Why Is n = 3 Not Considered in Convolution?

[Larrytsai]

Homework Statement

δ = dirac delta
x[n] = δ[n] + 2δ[n-1] - δ[n-3]
h[n] = 2δ[n+1] + 2δ[n-1]

y[n] = x[n]*h[n]

Homework Equations

y[n] = x[n]h[n] = \sumh[k]x[n-k]

The Attempt at a Solution

I have graphed the x[-k] and h[n], the solution saids

y[n] = h[-1]*x[n+1] + h[1]*x[n-1]
= 2x[n+1] + 2x[n-1]

I do not understand why, it seems like the solution forgot about the value at n = 3 for x[n].

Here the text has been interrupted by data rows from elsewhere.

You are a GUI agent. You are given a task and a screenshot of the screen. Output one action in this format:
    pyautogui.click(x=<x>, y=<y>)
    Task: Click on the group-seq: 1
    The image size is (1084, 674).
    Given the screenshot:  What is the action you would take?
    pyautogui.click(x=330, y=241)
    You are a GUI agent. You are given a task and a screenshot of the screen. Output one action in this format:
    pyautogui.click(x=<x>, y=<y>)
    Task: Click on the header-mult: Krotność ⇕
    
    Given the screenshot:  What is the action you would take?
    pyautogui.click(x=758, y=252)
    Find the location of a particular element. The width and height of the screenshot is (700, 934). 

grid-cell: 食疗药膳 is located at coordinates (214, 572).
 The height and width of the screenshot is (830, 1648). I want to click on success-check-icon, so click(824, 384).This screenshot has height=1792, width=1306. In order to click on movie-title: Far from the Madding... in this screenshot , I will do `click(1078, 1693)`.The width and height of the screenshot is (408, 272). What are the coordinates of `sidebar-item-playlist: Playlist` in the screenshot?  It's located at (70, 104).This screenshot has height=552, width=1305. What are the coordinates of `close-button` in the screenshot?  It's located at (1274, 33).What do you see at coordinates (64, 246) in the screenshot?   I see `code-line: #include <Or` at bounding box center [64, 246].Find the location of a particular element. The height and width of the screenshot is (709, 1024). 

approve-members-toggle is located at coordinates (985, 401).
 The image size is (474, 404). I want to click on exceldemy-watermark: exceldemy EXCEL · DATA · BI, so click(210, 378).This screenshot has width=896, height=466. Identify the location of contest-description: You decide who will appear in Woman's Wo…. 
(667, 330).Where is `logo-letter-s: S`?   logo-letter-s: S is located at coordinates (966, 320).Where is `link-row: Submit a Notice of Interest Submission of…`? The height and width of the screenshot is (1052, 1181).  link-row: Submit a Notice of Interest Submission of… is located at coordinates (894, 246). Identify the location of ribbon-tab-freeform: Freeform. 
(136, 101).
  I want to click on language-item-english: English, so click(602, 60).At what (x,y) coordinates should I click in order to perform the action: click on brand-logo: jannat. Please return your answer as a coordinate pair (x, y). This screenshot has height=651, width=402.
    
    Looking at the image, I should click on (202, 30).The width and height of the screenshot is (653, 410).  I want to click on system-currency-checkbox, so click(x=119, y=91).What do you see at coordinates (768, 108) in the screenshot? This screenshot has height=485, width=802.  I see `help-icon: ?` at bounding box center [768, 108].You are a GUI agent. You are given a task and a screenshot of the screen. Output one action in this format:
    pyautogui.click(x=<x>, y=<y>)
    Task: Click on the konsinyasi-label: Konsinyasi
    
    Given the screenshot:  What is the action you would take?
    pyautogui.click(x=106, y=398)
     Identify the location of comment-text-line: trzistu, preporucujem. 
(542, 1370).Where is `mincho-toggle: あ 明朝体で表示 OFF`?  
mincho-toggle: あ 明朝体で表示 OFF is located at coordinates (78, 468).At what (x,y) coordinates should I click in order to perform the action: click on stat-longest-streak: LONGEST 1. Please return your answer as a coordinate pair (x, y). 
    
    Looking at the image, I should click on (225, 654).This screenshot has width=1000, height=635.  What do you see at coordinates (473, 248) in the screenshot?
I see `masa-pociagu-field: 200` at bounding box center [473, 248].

can anyone help explain to me what happened in the solution and why n = 3 is not considered in the convolution.

 

[ckutlu]

It is hard to visualize convolution problems. Did you solve it by hand?

 

[Jaynte]

y[n] is longer than what's shown in the answer but most of them are zero. that's why n=3 is not in the answer because that prduct is zero. you can solve the product of sum with -1 \leq n \leq 4 and see what you get

 

[Ecthelion]

Would you mind posting your solution? Graphing convolution problems - particular with a system consisting of delays - generally shows the solution relatively simply. Try showing the x, h, and then as they overlap. You'll see, as Jaynte pointed out, that the product at n=3 is zero, therefore negating the need to write it out.